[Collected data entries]
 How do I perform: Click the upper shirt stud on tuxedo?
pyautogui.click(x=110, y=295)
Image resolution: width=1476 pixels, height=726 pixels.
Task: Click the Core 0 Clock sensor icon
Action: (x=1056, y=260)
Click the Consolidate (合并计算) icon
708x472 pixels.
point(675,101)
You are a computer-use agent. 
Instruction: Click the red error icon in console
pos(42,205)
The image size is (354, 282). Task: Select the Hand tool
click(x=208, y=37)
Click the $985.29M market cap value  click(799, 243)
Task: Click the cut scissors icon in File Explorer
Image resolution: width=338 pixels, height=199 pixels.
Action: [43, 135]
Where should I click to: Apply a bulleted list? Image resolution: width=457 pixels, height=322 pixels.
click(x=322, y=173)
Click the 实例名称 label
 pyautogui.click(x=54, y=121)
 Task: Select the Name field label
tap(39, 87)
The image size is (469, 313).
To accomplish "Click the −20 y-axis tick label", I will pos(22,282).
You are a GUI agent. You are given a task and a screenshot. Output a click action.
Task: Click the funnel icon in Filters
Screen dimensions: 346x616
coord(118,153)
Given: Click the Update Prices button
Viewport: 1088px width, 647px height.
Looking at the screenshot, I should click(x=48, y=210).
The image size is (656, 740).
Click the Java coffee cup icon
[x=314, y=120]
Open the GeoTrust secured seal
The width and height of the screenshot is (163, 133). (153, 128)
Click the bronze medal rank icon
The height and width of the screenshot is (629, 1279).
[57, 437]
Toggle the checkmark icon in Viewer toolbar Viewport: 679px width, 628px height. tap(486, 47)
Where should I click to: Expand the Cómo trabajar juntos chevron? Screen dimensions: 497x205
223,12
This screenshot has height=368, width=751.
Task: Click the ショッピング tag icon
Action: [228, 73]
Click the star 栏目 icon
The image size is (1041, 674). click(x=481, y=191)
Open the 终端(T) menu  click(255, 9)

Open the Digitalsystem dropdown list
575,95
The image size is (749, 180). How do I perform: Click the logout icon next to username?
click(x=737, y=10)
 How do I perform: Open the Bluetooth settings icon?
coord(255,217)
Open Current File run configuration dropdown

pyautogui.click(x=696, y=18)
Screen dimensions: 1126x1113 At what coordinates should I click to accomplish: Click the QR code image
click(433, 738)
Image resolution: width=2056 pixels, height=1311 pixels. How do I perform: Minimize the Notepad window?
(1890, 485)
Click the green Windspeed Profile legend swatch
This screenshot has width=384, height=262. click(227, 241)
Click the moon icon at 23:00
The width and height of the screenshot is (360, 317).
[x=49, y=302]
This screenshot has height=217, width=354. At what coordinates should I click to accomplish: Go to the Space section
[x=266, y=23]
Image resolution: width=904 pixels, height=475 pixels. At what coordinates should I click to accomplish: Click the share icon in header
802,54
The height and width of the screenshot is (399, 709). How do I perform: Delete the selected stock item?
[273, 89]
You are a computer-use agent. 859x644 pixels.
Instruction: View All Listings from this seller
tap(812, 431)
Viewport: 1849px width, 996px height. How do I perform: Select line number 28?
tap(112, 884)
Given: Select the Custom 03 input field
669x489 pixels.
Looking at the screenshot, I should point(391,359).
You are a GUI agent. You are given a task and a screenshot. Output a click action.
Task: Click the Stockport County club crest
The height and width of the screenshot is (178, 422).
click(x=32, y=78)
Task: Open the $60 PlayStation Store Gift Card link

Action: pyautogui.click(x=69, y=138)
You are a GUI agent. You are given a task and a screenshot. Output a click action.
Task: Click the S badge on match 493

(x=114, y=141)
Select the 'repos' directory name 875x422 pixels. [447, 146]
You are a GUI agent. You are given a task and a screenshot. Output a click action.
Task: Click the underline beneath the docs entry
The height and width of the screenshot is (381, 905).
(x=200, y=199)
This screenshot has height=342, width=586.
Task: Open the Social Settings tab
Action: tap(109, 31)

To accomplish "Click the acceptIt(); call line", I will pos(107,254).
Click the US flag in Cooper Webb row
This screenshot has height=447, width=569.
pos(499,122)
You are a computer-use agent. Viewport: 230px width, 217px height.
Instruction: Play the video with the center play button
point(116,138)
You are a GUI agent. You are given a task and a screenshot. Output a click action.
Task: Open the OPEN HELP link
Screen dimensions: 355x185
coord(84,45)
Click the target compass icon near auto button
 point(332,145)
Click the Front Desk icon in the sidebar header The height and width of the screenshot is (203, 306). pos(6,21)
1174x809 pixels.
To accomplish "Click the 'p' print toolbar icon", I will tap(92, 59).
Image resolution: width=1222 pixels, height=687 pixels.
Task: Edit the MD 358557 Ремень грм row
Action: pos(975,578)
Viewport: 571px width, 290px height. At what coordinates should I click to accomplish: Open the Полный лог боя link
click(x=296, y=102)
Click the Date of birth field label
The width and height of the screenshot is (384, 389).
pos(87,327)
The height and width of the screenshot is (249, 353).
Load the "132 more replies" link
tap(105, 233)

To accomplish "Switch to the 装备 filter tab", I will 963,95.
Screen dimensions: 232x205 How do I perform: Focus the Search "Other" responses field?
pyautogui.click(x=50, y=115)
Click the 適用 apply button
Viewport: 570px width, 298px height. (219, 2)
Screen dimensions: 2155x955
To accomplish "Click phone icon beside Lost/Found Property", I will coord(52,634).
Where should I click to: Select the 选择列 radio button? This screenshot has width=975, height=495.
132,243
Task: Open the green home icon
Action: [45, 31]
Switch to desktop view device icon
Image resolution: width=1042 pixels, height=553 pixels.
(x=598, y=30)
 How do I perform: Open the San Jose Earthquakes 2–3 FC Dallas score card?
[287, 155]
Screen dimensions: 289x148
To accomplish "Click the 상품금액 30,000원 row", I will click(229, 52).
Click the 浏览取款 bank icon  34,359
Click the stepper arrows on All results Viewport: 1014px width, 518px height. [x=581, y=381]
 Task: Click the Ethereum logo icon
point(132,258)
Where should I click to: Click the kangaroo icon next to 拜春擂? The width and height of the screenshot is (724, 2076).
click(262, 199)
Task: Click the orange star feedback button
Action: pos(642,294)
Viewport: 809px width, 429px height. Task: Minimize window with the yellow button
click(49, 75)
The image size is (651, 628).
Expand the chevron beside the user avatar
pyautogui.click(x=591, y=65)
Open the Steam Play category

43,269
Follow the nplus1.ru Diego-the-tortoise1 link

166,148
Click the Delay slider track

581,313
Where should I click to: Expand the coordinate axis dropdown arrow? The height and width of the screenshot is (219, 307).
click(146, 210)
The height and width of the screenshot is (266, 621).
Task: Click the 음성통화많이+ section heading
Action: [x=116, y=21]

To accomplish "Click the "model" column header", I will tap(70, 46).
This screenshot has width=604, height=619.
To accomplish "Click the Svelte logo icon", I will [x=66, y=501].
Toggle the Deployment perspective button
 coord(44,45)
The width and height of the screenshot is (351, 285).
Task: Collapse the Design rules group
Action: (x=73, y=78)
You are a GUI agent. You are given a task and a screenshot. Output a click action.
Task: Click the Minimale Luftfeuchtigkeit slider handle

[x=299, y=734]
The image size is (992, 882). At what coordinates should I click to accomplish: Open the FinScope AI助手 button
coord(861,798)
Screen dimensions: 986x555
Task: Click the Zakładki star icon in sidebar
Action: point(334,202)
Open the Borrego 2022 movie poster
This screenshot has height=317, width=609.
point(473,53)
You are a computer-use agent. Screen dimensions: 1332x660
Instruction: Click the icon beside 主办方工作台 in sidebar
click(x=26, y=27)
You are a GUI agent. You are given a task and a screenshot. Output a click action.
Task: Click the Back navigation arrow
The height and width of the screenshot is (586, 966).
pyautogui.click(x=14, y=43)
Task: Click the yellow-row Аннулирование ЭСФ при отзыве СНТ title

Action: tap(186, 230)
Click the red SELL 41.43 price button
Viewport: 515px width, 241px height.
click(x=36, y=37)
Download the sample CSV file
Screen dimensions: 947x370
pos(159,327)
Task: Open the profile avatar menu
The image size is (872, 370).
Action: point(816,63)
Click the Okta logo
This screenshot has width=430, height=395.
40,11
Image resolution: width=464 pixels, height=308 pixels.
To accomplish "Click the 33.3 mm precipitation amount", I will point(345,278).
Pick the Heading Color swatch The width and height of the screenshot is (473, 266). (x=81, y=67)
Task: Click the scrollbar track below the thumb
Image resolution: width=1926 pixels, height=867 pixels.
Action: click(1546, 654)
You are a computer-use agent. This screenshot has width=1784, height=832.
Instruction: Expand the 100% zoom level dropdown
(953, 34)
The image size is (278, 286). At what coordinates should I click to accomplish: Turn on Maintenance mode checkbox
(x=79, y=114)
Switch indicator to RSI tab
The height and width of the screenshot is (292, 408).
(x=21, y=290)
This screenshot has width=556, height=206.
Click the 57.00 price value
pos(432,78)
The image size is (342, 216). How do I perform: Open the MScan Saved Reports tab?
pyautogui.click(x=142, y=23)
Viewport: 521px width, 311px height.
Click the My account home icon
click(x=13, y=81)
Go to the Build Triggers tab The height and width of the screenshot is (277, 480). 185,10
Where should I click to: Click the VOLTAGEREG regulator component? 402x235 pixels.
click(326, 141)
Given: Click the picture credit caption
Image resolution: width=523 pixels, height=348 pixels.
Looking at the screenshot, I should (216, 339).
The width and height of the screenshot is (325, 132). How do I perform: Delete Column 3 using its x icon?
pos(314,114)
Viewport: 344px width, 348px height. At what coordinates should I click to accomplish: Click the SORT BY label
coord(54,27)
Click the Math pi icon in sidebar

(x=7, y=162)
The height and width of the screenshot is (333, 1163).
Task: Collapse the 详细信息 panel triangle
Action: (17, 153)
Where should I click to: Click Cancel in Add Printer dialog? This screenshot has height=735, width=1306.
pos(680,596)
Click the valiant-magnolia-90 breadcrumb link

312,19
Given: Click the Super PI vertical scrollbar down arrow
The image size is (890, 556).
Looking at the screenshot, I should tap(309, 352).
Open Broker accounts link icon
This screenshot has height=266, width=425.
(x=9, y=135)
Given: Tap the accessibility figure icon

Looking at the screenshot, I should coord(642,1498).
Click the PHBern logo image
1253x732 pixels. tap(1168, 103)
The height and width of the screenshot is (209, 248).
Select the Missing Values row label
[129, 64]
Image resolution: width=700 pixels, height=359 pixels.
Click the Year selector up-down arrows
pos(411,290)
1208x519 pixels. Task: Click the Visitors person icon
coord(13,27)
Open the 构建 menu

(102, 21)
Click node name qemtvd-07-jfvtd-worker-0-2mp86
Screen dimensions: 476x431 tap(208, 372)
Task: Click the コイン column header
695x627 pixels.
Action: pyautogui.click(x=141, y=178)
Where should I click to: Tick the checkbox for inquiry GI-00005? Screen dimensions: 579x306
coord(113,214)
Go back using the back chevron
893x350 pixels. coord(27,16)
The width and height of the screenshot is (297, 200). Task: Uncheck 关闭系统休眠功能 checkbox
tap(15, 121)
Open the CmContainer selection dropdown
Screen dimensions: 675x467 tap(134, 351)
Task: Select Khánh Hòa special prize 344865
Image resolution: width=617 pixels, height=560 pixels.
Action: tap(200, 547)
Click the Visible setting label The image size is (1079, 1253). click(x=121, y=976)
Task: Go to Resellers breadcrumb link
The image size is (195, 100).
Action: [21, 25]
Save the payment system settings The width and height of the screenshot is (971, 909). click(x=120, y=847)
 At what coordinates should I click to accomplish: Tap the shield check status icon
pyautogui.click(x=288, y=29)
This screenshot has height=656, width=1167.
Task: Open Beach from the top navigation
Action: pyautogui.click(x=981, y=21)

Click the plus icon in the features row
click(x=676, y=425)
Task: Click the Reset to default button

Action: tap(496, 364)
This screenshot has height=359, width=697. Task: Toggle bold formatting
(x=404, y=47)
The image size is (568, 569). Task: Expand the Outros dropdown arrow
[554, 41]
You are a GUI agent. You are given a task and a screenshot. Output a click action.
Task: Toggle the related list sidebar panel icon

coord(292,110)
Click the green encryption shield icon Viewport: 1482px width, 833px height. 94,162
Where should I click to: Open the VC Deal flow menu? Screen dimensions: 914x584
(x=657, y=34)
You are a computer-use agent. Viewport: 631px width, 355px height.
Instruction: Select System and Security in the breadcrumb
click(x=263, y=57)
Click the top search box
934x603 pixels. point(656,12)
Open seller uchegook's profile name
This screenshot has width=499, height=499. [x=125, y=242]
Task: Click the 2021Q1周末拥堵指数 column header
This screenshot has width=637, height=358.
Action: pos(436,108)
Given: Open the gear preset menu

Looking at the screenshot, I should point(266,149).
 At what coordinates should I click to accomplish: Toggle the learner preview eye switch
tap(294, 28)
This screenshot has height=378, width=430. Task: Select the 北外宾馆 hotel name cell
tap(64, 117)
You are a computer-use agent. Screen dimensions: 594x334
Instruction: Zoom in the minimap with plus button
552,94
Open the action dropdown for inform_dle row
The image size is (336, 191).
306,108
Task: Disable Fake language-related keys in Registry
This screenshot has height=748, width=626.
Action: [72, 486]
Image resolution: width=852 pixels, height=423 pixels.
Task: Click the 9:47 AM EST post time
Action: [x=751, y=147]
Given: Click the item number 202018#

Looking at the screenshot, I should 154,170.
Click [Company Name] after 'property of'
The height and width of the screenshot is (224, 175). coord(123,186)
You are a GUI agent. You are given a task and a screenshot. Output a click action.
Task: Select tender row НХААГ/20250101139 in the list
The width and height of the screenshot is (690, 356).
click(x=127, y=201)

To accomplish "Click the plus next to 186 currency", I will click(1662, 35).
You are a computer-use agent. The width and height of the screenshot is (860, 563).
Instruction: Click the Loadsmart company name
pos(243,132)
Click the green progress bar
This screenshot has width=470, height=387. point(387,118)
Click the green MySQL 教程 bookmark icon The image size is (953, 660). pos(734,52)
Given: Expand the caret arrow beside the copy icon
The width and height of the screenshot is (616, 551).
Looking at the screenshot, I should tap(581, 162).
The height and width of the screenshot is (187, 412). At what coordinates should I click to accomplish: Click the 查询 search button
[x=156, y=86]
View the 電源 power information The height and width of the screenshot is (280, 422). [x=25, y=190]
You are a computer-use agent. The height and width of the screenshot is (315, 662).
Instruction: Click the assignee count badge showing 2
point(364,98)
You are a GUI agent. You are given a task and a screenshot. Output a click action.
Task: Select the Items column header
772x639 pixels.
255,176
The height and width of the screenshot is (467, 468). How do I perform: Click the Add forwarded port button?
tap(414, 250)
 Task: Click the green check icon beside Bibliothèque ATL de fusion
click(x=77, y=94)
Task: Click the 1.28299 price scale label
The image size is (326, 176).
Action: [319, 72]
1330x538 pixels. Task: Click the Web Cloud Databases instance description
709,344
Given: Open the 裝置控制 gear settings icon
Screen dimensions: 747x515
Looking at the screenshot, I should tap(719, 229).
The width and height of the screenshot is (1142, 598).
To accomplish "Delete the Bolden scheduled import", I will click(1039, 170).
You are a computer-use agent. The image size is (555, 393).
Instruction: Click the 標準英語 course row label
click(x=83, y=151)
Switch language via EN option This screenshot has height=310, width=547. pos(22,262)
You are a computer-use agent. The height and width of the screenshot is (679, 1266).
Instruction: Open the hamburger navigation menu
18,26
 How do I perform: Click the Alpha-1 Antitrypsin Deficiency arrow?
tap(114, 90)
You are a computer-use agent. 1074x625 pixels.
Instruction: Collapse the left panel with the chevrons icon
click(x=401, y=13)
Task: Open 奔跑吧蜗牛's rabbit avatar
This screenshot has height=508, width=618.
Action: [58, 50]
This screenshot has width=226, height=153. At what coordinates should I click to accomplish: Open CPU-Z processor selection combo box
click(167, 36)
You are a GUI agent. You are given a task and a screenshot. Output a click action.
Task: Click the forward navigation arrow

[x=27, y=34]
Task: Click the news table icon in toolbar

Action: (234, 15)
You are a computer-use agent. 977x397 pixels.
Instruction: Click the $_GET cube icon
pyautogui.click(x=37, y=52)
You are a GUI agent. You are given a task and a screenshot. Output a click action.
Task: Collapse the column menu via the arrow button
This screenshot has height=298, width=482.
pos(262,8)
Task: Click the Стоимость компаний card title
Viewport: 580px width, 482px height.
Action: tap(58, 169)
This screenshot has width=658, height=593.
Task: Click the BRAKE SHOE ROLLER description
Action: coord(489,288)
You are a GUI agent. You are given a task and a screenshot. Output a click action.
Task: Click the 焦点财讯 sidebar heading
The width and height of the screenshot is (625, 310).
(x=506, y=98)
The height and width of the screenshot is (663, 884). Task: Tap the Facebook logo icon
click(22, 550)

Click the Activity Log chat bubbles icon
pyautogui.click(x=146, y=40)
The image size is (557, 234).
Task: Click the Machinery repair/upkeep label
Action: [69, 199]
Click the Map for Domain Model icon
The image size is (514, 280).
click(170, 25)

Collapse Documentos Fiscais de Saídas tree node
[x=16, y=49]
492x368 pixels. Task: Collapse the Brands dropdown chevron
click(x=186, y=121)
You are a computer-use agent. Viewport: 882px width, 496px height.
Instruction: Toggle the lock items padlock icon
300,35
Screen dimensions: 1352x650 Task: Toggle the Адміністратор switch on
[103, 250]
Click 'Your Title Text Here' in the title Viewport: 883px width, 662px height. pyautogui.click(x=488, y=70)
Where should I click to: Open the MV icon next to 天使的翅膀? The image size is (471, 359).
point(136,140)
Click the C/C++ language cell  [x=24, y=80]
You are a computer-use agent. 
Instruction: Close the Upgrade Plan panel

■ ACTION ITEM ■
All lines with the word "language" are needed; pull them from the entries and copy each.

■ FINISHED TASK ■
Task: Disable Fake language-related keys in Registry
Switch language via EN option This screenshot has height=310, width=547. pos(22,262)
Click the C/C++ language cell  [x=24, y=80]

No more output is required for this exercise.